Water rationing in Nairobi now to end in two weeks
Nairobi residents will start getting normal supply of water on June 7, the Nairobi City Water and Sewerage Company announced yesterday.
At a media briefing, the company’s managing director Kenneth Muguna said the rationing has been occasioned by a myriad of challenges, but promised that normalcy will return soon.
“Water rationing is nothing new as it has been there since 2009 but the difference is that this time round, the company is determined to ensure it is minimal for the shortest term possible,” he said.
Muguna said the shortage is due to the damage on Sasumua Dam following a landslide that occurred in Kieni Forest damaging a section of the main pipeline supplying water to Nairobi.
He said the dam is not the only water system that is affected by the ongoing heavy rains as the supply of water from Ngethu Water Treatment has also been affected by the high turbidity and the blockage of intake along River Chania.
“There should be no cause for alarm as the company is steadfast in ensuring that there is water for all.
As a stop gap measure, the company is having water tankers distribute water in most of the affected areas in Kilimani,” said Muguna.
Areas to be affected include along Waiyaki Way and Naivasha Road, and in Kangemi, Lavington, Westlands, Parklands, MP Shah Hospital, Agha Khan Hospital, Upper Hill, Kilimani, Nairobi Hospital, Kenyatta National Hospital as well as Community.
Muguna said the management had mitigated against calamities brought about by landslides in some of the catchment areas and assured residents of a steady flow of water at least by June 31.
At the same time, the company board of directors confirmed the appointment of Muguna as CEO having been serving in an acting capacity since 2017.
The board chair Beryl Okumu said after grilling Muguna for the last three months, the board found him as the best person to lead the company.
“We decided to settle on Muguna since he has all it takes to lead this company.
Muguna has proved to be a good leader and we know that he will be now at a good position to fight cartels,” she said.
“I thank the board for having confidence in me.
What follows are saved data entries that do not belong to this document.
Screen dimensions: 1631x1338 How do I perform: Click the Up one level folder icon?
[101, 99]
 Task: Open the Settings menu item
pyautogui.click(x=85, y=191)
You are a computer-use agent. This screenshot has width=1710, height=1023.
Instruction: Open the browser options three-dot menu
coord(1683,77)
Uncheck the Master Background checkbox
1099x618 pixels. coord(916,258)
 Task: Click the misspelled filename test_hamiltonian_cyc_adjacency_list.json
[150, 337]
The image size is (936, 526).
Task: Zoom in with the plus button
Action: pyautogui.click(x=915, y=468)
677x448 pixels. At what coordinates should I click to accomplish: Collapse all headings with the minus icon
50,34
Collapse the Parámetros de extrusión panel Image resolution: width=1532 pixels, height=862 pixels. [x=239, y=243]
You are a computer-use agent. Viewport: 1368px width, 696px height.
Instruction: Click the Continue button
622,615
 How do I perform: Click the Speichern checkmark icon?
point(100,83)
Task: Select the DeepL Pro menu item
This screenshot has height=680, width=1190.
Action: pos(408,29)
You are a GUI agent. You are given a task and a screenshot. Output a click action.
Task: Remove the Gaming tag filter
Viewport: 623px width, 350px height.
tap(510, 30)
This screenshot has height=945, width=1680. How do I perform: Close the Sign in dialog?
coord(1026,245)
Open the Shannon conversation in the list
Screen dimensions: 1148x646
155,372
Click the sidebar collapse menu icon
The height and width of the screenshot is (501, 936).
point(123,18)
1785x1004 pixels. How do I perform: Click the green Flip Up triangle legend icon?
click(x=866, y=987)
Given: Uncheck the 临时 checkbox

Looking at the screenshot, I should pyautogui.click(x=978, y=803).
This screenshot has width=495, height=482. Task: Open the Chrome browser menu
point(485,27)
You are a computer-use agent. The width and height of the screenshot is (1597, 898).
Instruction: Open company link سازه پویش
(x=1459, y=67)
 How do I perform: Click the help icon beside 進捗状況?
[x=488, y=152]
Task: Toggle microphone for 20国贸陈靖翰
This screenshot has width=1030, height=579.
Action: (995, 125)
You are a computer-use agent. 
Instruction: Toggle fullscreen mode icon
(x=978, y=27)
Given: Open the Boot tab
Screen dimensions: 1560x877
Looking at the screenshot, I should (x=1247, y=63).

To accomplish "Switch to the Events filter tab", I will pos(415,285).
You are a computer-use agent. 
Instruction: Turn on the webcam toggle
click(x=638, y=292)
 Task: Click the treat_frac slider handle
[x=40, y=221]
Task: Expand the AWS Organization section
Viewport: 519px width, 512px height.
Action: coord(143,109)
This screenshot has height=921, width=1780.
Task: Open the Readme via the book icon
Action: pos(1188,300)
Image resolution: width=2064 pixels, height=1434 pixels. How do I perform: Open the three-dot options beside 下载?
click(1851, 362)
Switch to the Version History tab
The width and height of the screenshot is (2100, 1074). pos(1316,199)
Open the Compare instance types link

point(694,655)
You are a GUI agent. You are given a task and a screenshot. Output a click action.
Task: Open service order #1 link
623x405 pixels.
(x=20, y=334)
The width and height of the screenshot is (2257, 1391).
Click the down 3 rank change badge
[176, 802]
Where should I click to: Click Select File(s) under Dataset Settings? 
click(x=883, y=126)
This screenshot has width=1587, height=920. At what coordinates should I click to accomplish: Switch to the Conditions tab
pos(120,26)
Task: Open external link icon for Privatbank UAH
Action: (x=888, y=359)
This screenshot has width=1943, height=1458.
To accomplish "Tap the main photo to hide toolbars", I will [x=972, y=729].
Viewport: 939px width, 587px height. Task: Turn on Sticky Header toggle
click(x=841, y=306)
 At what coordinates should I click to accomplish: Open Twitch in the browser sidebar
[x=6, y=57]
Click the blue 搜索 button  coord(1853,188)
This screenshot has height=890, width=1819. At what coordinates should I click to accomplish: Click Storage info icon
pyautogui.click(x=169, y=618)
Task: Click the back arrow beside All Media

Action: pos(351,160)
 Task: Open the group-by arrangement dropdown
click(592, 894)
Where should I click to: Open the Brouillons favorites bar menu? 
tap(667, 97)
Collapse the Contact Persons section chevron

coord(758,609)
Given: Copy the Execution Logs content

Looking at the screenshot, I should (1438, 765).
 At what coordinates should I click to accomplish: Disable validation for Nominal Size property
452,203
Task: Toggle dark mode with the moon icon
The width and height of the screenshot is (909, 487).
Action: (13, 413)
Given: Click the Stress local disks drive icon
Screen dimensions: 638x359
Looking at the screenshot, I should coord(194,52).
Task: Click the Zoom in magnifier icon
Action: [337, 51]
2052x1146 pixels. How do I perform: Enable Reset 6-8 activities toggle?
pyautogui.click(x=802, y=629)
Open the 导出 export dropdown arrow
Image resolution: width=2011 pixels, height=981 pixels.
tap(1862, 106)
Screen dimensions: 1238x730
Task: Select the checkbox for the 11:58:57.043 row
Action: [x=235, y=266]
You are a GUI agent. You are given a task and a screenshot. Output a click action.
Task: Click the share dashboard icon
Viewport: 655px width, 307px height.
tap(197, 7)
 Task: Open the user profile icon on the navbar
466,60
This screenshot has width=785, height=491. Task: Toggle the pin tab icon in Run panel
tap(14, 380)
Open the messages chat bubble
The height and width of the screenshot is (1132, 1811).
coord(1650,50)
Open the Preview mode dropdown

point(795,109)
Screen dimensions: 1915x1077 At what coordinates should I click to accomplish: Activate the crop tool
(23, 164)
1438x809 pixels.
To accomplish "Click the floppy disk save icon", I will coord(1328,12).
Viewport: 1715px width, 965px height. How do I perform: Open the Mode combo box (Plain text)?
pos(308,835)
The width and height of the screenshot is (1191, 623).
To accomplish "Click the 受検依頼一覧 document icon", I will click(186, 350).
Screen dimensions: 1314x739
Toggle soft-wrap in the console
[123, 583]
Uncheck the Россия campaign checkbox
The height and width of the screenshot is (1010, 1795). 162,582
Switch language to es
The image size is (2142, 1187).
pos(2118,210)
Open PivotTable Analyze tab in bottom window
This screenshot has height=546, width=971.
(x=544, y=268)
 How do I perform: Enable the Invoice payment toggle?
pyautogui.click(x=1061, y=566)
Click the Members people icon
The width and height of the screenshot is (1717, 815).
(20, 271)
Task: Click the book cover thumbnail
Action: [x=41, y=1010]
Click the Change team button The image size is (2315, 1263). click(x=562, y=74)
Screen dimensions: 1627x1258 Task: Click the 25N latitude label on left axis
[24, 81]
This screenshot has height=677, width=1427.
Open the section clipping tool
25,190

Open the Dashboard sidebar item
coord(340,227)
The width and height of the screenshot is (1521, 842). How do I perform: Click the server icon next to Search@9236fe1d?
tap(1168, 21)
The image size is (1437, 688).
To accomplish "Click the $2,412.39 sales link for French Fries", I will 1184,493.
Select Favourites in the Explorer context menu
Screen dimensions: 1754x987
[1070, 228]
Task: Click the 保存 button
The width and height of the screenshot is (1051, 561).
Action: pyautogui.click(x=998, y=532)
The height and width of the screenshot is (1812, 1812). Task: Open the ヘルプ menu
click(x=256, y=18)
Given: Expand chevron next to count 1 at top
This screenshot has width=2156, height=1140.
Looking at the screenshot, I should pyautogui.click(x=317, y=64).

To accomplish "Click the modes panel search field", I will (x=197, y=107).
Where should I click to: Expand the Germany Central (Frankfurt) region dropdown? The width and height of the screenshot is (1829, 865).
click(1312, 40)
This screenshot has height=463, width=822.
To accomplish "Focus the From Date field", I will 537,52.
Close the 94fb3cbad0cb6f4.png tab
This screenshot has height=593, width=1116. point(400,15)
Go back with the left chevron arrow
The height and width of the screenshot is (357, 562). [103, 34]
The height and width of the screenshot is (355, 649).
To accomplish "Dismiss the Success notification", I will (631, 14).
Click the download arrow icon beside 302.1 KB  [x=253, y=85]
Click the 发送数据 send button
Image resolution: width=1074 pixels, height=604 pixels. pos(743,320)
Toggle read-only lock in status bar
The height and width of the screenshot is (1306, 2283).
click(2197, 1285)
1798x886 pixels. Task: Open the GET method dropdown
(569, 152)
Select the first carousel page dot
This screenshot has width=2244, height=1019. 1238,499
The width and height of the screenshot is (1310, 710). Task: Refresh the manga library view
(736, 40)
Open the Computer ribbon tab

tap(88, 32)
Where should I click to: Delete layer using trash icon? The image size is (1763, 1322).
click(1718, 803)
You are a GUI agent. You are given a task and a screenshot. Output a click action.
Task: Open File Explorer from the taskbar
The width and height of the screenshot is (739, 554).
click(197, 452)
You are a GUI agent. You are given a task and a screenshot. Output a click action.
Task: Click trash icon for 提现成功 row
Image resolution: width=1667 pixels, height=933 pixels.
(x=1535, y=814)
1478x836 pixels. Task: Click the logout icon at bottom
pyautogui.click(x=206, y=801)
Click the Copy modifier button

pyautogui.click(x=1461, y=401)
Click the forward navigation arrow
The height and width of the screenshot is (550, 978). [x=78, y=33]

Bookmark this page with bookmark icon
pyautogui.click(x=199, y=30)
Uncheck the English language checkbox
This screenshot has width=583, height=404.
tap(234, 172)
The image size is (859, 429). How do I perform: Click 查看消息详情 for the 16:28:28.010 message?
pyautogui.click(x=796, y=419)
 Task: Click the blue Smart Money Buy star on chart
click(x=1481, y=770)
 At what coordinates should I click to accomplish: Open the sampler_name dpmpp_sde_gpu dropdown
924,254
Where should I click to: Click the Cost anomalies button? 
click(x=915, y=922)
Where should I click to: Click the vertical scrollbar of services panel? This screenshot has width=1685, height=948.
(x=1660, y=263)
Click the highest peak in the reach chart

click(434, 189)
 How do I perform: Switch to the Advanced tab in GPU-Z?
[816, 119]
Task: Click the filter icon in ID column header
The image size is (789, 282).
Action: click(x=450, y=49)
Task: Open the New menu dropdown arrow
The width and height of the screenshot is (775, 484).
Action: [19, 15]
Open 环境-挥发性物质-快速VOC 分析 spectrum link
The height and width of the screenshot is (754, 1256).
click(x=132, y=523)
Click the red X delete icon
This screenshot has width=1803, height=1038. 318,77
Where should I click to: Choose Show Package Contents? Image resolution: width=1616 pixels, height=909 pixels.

I have served in the position in an acting capacity and thus know the problems and especially those touching on rationing.
I believe I’m up to the task of fixing things in the service delivery,” said Muguna.
As the acting CEO, Muguna has been facing a rough time with water agencies like NEMA where he was accused of collaborating with unscrupulous traders who have been discharging untreated sewage into the Nairobi River.